UTG limps, button folds. I tell my friend to pop it to 4xBB. He's been routinely punishing limpers like this and the UTG player has shown he can fold to bets like this. In short, the UTG player is insanely weak. With all the raising people were doing when he limped, he never once reraised and almost always folded -- I want him on my table every time.
So my buddy makes it 1,600 to go. . . and the BB tanks. He sits there and takes like 40 seconds before acting. This player isn't crazy but he's not one to bother thinking hard in this spot and usually just folds -- content to steal without a fight later on -- or calls/raises quickly. As he's thinking I comment, "He should not be thinking," to my friend.
The BB eventually calls and the UTG player folds (did I mention he was weak?). The flop comes:
Flop: 6-J-J
Which is not a great flop for us. I've encouraged my friend to avoid big confrontations with the big stack... and he looks at me and I tell him to just check.
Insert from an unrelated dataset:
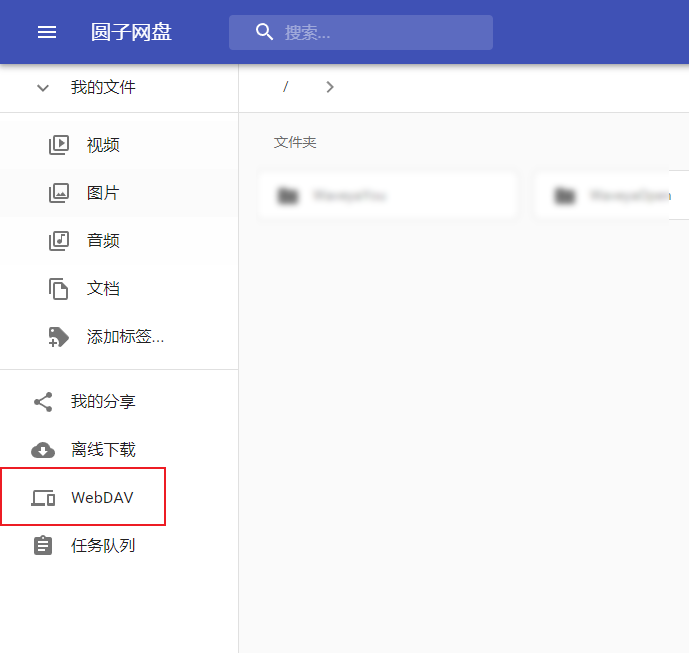
Task: Click the first folder's icon
Action: (289, 195)
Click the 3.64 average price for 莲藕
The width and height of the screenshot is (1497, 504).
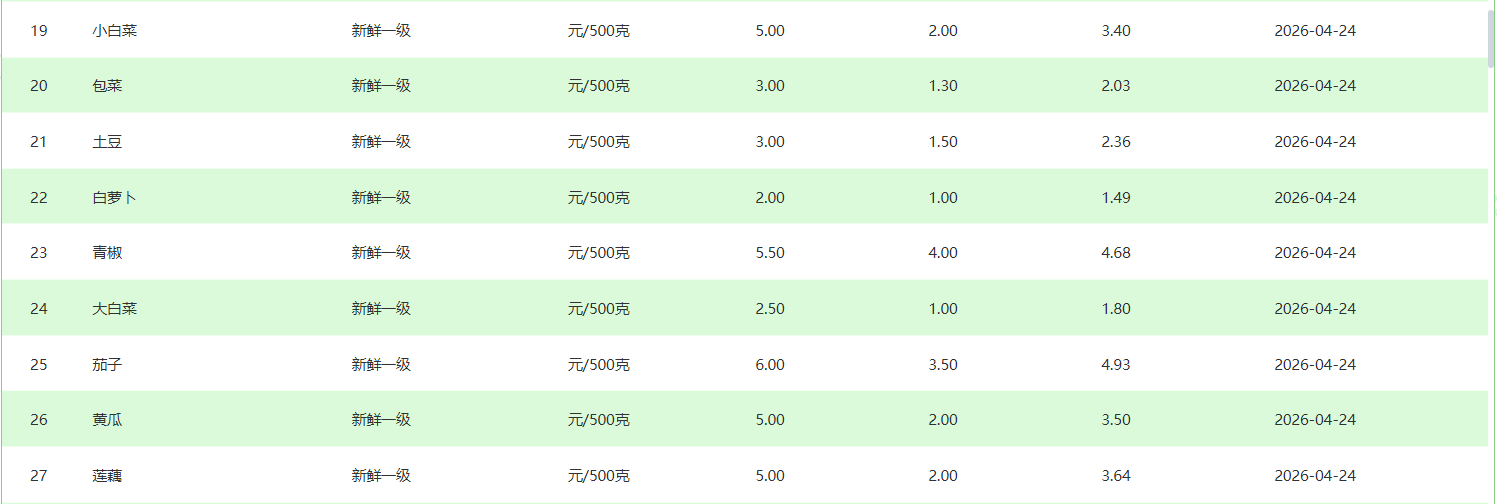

He checks, the BB checks.
Turn: 6-J-J-J
My friend looks at me again and I tell him to check again. The BB bets 1,200 which is less than 1/3rd of the pot. My friend starts to mouse towards the call button. "No, fold!" I insist.
"What?!"
"Fold, you're beat. He's full."
"No way."
"Then shove... one or the other, But he's already got the full house. Your only hope is that his pocket pair is small enough that he's able to fold to your shove here."
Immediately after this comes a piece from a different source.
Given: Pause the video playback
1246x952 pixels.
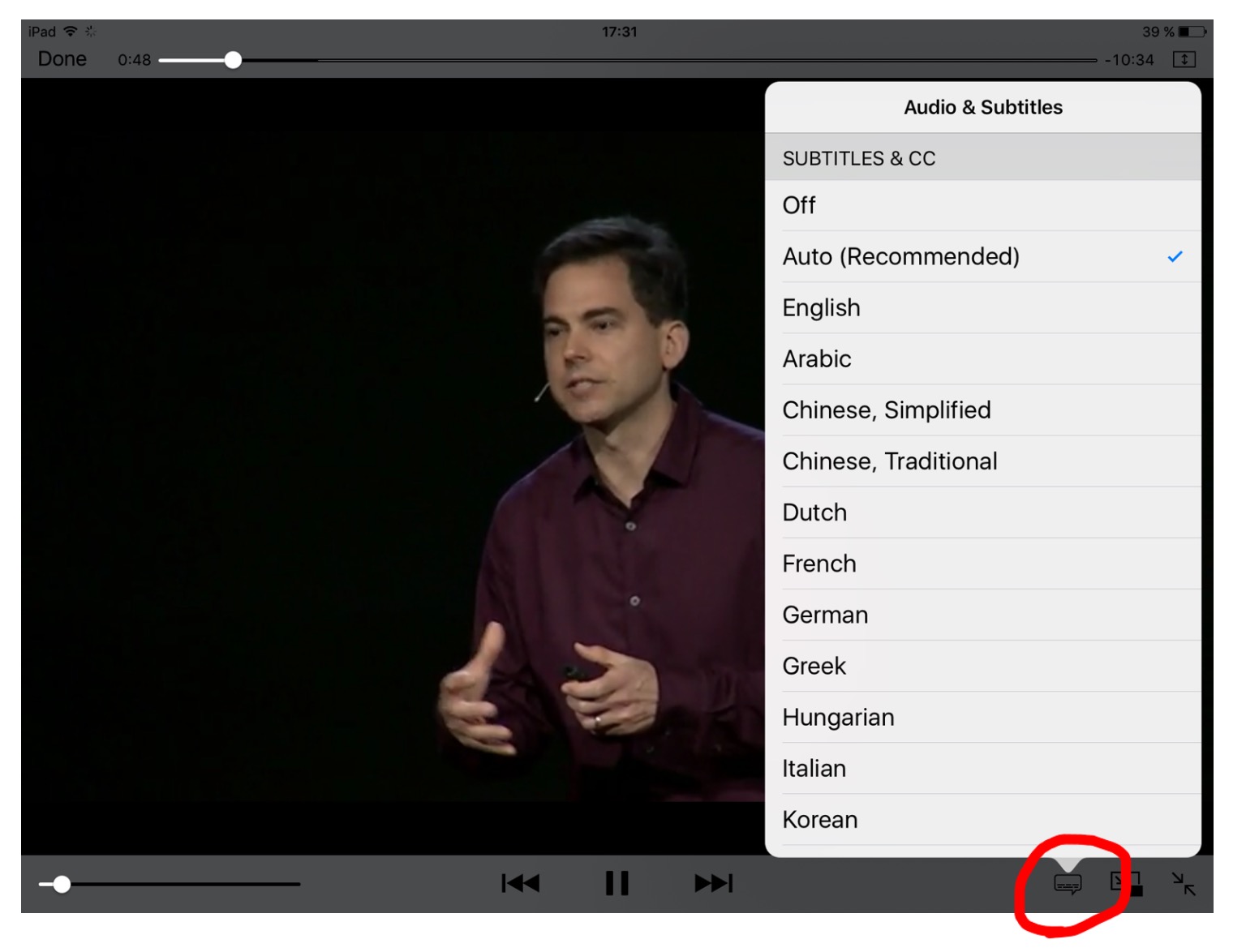Looking at the screenshot, I should [617, 883].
Now my friend tanks... he's trying to put it all together... but he doesn't see it. I ask him what the BB thinks we have. He says probably 2 high cards (which is what I would bet) or a pair. He can't say how big our pair might be... but I don't think the BB would buy the pair argument after we checked the flop.
Finally, my friend folds and the BB shows 3-3.
"You were right," he says. [This is my favorite phrase.]
I asked him what sort of hands the BB would need to think hard about before calling pre-flop. A big pair, he's raising pre-flop... or at least calling fairly quick to trap. Two big cards... same deal... call or raise quickly pre-flop. Medium cards or hands like 6-7... he's folding quickly in that spot. Even A-x he's probably calling quickly. The only real hands he's thinking about (and then calling) are small and medium pairs. He knows we're raising with a lot of hands and his pair is probably best but they're hard to play on the flop especially if high cards come.
Note: I also pointed out that, if I knew it was 3-3 and not 8-8 or even 5-5... I would have suggested shoving. I really don't think the BB can call a shove all that often with 3-3 in that spot. At the same time, I don't think he could fold higher pairs.